▶ **Work to be completed**
Write each line out exactly, from the one containing "How do I perform: Click" through the final line of the data, and keep pictures out of the copy.

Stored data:

※

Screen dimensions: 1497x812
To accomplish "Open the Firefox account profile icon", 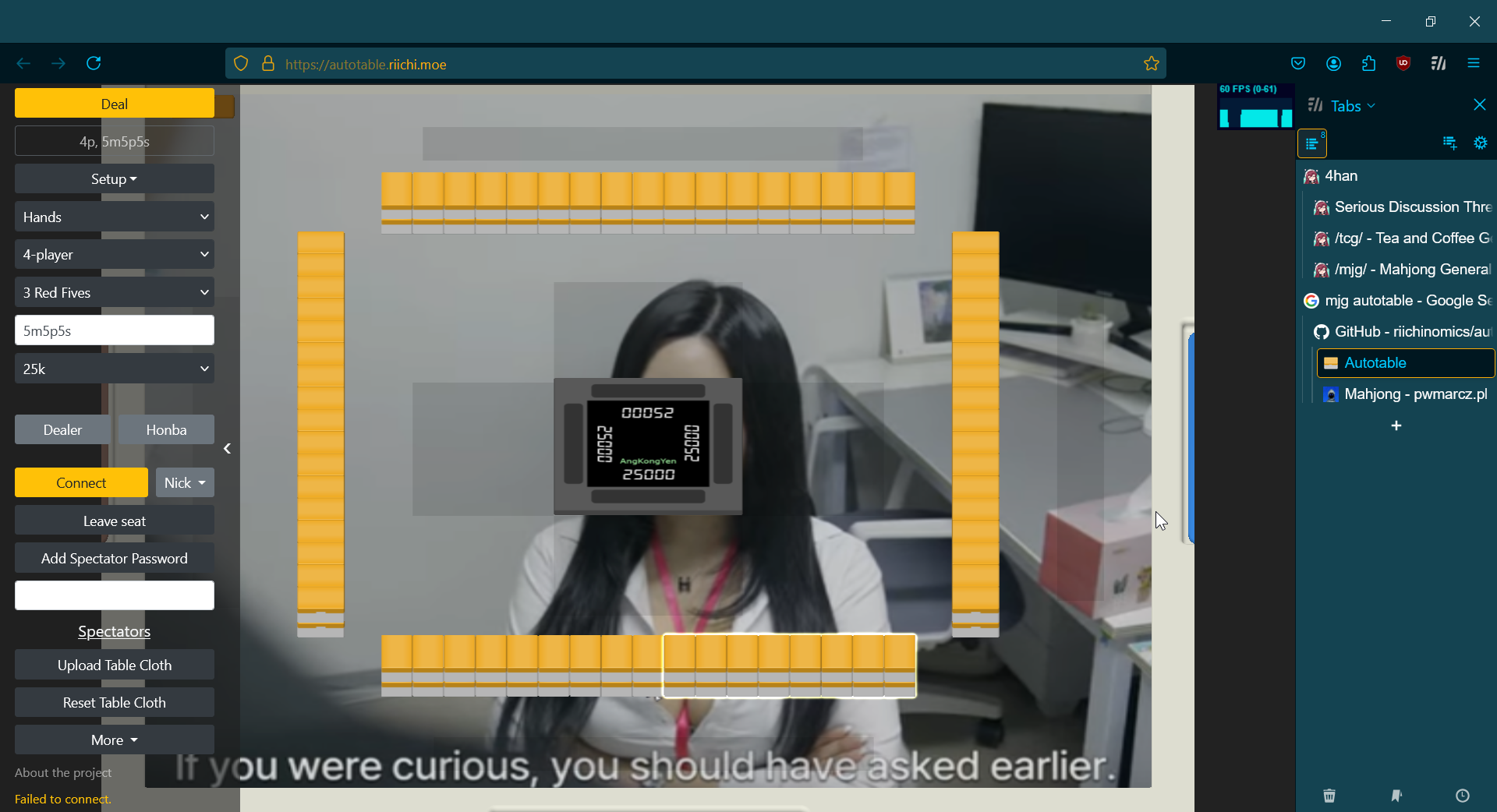I will pyautogui.click(x=1333, y=63).
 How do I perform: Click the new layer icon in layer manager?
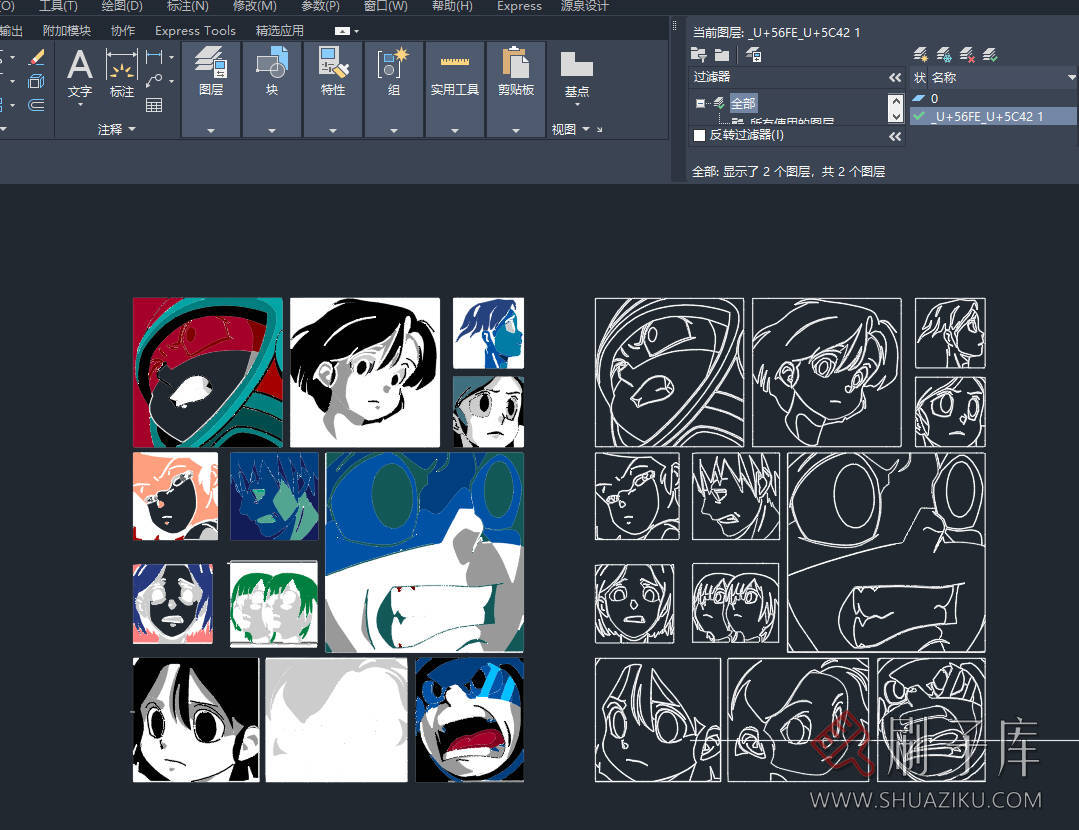click(921, 55)
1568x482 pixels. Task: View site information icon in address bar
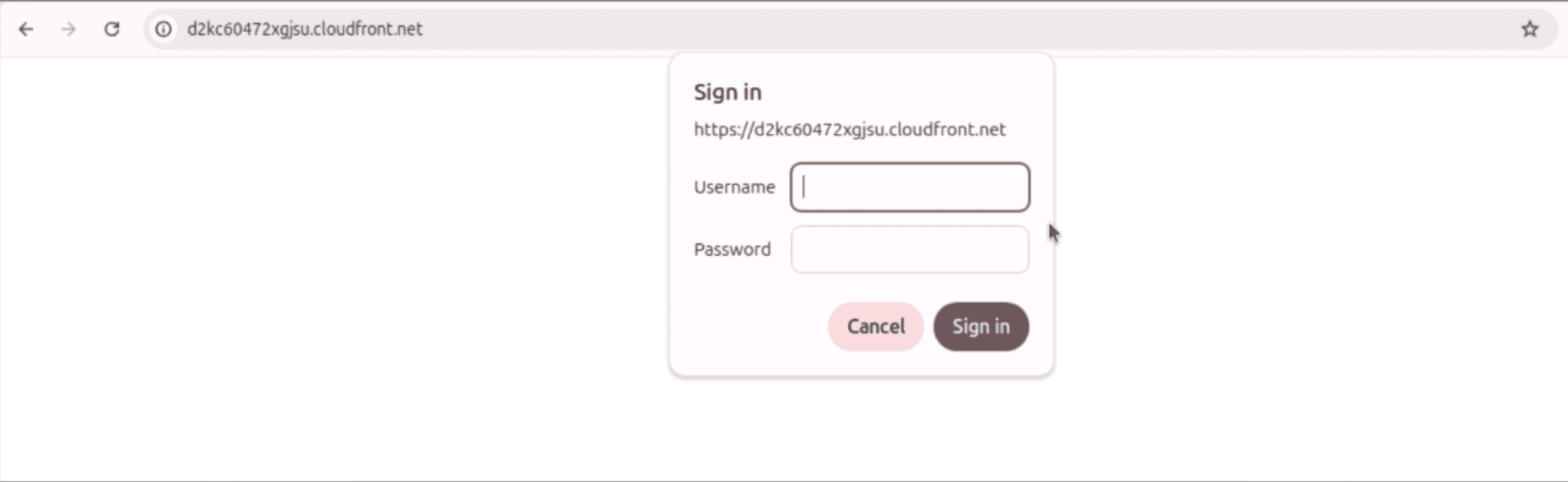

※

▶ **Expected answer**
 How do I perform: Click the new layer icon in layer manager?
click(921, 55)
1568x482 pixels. Task: View site information icon in address bar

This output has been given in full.